PHOENIX -- As 2025 approaches, now is the perfect time to take charge of your financial future. Retirement planning can feel overwhelming, but with the right guidance, you can avoid costly pitfalls and set yourself up for success. Matt Dages, president and founder of Bright Wealth Management, shared essential insights on how to take a proactive approach to retirement planning.
Why start now?
Procrastination can lead to higher taxes, unnecessary stress and missed opportunities. Dages emphasized the importance of creating a detailed retirement plan.
"It's like preparing for a vacation -- you can't get there without a plan," he said.
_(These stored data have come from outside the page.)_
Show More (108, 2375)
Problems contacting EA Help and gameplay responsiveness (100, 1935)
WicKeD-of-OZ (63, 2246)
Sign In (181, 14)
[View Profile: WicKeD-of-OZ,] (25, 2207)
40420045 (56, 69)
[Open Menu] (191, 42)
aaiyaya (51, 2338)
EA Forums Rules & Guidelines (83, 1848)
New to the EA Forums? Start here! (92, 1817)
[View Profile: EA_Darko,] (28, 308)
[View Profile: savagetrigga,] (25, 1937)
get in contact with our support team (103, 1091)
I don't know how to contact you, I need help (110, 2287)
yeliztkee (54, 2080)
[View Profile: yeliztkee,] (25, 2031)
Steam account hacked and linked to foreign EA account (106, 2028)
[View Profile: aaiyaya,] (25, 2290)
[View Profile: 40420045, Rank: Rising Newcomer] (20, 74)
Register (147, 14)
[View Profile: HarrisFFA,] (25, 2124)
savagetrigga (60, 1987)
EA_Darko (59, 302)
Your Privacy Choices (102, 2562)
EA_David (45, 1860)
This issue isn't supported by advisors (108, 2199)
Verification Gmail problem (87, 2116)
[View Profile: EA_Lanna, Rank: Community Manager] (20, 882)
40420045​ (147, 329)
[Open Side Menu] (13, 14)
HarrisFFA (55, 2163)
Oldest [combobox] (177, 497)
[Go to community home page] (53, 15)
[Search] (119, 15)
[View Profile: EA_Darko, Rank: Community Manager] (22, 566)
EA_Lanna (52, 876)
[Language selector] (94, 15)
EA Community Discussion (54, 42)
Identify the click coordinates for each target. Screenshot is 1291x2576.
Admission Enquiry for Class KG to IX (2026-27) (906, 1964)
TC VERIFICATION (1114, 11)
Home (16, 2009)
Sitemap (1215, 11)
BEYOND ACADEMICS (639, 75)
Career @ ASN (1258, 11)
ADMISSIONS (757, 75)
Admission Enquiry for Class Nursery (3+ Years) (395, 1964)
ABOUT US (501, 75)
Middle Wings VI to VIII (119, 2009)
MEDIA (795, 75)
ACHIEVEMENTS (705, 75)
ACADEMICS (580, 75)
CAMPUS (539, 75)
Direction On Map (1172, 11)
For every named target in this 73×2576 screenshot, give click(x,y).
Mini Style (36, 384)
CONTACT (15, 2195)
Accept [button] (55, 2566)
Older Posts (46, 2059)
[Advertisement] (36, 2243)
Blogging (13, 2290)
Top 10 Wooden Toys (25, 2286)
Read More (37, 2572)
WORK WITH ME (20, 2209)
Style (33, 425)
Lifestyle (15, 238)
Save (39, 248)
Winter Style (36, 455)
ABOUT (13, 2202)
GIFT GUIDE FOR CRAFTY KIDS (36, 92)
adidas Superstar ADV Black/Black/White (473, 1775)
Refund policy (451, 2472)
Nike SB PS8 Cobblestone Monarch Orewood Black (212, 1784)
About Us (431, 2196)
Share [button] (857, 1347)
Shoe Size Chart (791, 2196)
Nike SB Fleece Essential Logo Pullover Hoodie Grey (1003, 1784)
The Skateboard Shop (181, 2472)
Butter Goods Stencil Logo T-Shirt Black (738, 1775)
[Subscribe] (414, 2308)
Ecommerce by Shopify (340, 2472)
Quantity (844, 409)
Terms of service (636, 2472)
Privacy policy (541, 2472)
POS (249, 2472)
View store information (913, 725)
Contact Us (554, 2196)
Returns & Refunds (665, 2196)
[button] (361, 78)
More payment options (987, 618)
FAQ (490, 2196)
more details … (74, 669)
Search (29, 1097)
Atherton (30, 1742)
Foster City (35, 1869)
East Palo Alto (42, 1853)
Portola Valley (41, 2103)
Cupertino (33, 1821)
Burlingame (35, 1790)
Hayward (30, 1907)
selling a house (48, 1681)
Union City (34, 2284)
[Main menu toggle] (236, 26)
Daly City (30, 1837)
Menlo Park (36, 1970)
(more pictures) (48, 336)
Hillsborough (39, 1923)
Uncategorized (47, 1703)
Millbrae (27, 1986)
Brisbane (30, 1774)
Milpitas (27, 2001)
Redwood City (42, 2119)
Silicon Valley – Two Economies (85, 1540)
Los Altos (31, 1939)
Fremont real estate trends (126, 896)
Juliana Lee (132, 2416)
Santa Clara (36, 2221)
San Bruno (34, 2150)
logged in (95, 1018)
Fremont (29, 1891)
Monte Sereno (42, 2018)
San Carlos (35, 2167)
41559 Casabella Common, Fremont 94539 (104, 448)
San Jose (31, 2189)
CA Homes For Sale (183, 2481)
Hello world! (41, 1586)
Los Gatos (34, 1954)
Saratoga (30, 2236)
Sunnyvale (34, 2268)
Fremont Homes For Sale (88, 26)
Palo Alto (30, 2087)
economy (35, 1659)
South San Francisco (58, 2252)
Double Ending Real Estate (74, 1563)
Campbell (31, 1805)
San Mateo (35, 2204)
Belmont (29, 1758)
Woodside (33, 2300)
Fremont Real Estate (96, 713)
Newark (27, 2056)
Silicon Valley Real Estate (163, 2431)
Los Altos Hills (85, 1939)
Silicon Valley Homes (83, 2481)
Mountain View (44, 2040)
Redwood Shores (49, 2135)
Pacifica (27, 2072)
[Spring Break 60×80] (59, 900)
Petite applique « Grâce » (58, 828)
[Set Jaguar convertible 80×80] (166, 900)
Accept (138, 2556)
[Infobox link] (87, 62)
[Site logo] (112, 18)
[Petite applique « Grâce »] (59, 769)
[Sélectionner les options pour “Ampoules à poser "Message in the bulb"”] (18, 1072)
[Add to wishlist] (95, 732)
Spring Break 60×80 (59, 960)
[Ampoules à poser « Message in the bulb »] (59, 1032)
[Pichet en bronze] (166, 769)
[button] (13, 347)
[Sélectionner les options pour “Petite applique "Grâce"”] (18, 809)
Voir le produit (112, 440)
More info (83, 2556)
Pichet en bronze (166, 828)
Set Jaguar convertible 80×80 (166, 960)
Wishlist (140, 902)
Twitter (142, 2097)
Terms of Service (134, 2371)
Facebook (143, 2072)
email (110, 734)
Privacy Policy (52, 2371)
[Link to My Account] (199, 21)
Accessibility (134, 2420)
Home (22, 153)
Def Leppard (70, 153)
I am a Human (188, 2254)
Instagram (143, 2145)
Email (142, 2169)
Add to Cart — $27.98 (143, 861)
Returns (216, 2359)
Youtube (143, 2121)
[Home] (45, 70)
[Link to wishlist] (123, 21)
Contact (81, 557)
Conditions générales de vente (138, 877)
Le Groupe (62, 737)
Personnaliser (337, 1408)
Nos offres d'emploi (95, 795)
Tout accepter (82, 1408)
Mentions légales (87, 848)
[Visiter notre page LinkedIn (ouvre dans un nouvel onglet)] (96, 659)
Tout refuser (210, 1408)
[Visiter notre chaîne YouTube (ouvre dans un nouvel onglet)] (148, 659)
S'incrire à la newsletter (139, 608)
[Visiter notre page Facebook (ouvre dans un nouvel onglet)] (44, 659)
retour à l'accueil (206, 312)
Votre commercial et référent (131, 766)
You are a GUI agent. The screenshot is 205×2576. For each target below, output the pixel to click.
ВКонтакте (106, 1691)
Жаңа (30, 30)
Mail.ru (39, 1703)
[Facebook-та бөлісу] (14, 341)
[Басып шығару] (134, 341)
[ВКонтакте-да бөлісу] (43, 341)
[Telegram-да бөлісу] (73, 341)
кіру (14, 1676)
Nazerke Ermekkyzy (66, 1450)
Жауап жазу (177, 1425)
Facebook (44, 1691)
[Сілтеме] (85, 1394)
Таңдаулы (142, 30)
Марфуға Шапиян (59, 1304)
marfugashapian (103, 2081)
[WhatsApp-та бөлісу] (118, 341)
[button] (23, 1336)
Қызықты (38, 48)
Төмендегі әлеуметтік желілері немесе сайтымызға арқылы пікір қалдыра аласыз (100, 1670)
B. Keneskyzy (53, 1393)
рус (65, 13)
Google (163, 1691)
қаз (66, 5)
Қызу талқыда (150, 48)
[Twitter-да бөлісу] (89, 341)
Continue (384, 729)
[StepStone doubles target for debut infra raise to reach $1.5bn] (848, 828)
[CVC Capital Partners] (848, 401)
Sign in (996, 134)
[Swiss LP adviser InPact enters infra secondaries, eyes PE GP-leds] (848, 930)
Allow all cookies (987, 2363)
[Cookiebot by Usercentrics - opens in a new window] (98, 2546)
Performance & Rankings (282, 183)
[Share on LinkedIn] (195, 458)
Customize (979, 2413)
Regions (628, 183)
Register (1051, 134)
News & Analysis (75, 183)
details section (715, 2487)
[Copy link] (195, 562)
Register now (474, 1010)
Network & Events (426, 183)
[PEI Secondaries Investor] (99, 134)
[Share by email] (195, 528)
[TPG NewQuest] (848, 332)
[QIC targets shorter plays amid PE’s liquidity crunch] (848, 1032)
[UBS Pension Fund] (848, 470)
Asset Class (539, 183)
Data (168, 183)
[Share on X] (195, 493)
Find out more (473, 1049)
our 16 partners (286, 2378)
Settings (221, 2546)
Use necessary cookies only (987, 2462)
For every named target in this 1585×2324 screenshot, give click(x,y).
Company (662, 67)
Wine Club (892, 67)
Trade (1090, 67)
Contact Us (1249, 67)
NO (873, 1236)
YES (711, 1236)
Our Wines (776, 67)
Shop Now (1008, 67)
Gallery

This includes understanding key concepts like Required Minimum Distributions (RMDs), which force withdrawals from tax-deferred retirement accounts starting at a certain age.
The importance of RMDs
Many retirees are unaware of how RMDs work. Dages explained that without proper planning, retirees might face higher taxes in retirement than during their working years. "It's better to pay taxes on the acorn than the oak tree," he said, stressing the value of early tax planning to minimize the future burden.
Strategies for lower taxes
One effective strategy is considering Roth conversions during historically low tax rates. By moving funds from traditional accounts to Roth accounts now, you can avoid the "tax time bomb" later when rates rise. Dages noted that forward planning could save retirees 2-4% in taxes over time.
Debunking the retirement savings myth
While conventional advice suggests needing $2-$3 million to retire comfortably, Dages challenges this notion.
"Retirement is personal," he said.
A well-thought-out plan tailored to your needs can provide a comfortable retirement, even without meeting the lofty benchmarks touted online.